На следующее утро, после сумасшедшей ночной скачке с заменой лошадей в подорожном яме, Петр оказался в Суздале. Боярин сразу принять его не смог — велел через посыльного придти к вечеру. Как бывшего княжьего дружинника деда попарили в бане, накормили, напоили, и до вечера он спокойно проспал на печи в одном из рядом стоящих с каменными княжескими палатами деревянных домов. Вечером его разбудили и вызвали к боярину Здравомыслу.
— Здрав будь боярин, — поклонился при входе в боярскую горницу Петр.
— И тебе многих лет. Сидай, — боярин кивнул на кресло немецкой работы — с мягким кожаным седалищем.
— Вот ведь, забава какая, — еще раз указал на кресло боярин, — сами немытые, головы дубовые, богам праведным не моляться, кощуны сплошные, — а какую мебель делают…
— Ты прости меня, боярин, да только стар я уже стал.
— Да какой же ты старик? Вон бронь вдеть смог, топор за поясом — значит муж еще. Девок поди по сеновалам мнешь, — засмеялся боярин.
— Благодарствую на добром слове, боярин, — усмехнулся Петр, — да стар я уже стал…. Не думаю я, что кликать меня так споро ты стал бы, похвалы ради.
— И то верно, и что же ты разумеешь?
— Стар я уже, боярин, а потому — ведаю: сам мне все расскажешь.
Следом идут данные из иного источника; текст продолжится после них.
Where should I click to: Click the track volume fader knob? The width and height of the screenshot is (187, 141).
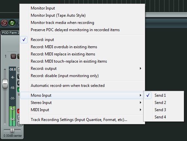coord(5,84)
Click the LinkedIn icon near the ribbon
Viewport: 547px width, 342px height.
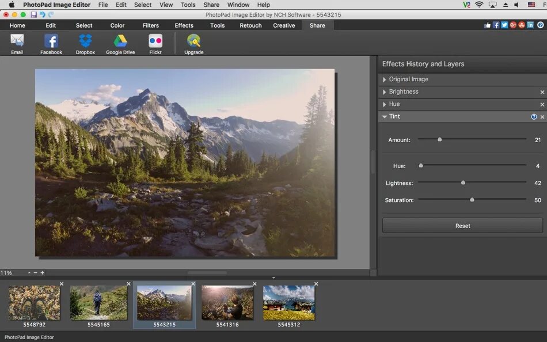[530, 25]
— Хитер и умен. Ну вот поэтому ты мне и нужен. Придется кое-куда съездить, проведать кое-что.
— Стар я уже…
— А что, старику уже серебро не нужно? Али детям-внукам-правнукам твоим?
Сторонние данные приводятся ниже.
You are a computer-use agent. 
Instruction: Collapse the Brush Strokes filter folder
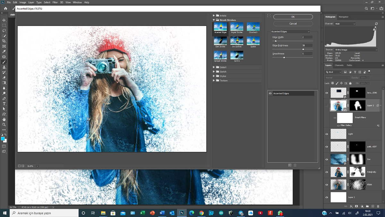click(x=214, y=20)
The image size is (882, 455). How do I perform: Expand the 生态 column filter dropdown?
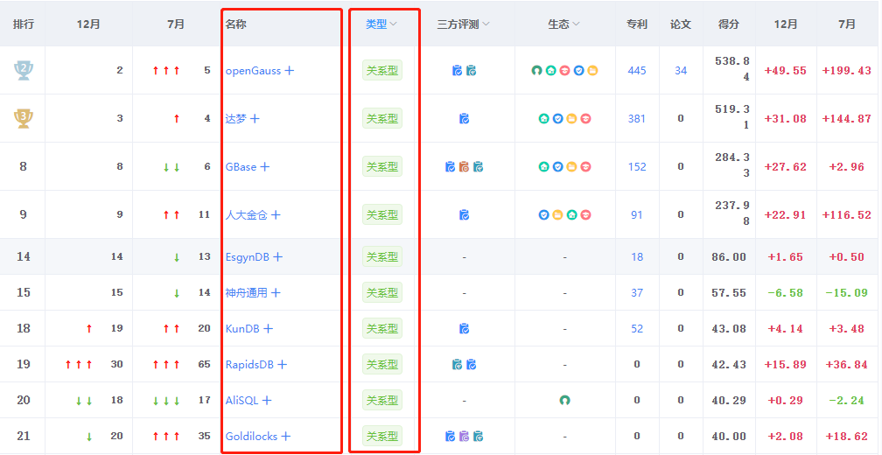pos(576,25)
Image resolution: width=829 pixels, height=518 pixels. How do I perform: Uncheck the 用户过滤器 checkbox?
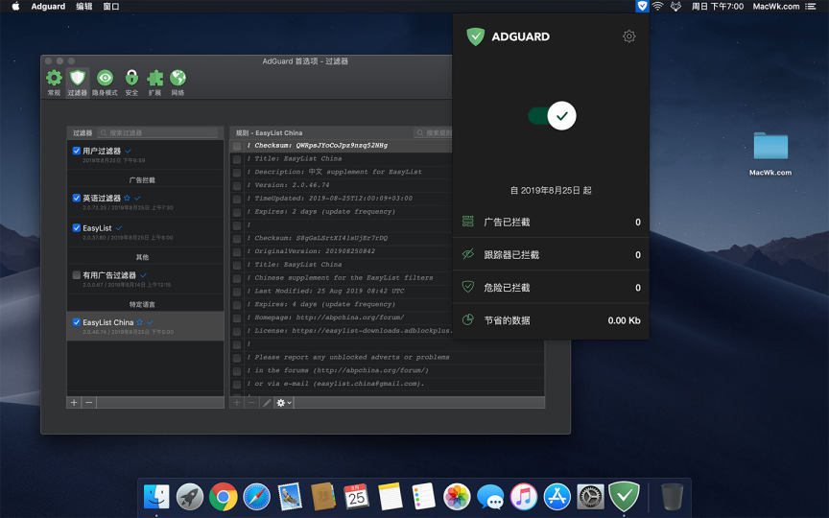point(77,151)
— Ну как же, серебро оно всегда нужно. А много?
— Довольно. И, я так разумею, что это ты мне серебра бы заплатил, коли узнал что я тебе скажу, — хитро улыбнулся Здравомысл.
— И что же это? — после паузы в разговоре осторожно спросил дед.
— Видимо, родичи твои появились.
— Ты же знаешь, боярин, что всех моих родичей лихоманка унесла.
— Знаю, а также я знаю, что за лихоманка тебя сюда принесла. Князь мне как-то поведал твою сказку.
— Ну тогда, тем более, ты ведаешь боярин, — подобрался Петр, — что все мои родичи остались там?
— Ну а теперь они тут.
— Это как же? Ведь мне волхвы ваши сказали, что боги запечатали ту дверцу? Али кто печать сорвал?
— Да нет, та печать крепка, как и вера наша. Другую дверцу отыскал кто-то. И, видать, твои это сродственники. Речь нашу разумеют, видом похожи…
— А что еще знаешь, скажи княже, не томи!
— Не князь я, боярин. А что еще — не знаю я толком ничего. Все как колдовским мороком покрыто. Вот ты поедешь и выведаешь все.
— Я поеду, боярин! Живот положу — а выведаю. Да вот только тяжко мне будет, одному то…
— А я тебя одного и не пошлю, мне знания нужны, а не гибель твоя. Послухи говорят, что заратились уже наши и твои. Город какой разорили. А коли заратились — так и полон и дуван есть. Коли ты правду сказывал про жизнь вашу, то не к чему добыча взятая им. Поедешь ты личиной купца, покупать добычу. Заодно, если люд есть в полоне, выкупишь. Еще вроде тебя никто не опередил, так что ты будешь первым и тебя примут как гостя богатого. Купец с тобой поедет, а ты при нем — как бы отец старый, не доверяющий сыну вести дела пока — это я уже договорил. Вот тебе, — боярин бросил Петру тяжелый кошелек, — злато и серебро. Это точно всем нужно. Ну а пока торгуешь — то вызнаешь все. Кто, сколько, зачем, оружены чем, а самое важное — где окошко то, сквозь которое твои к нам пролезли.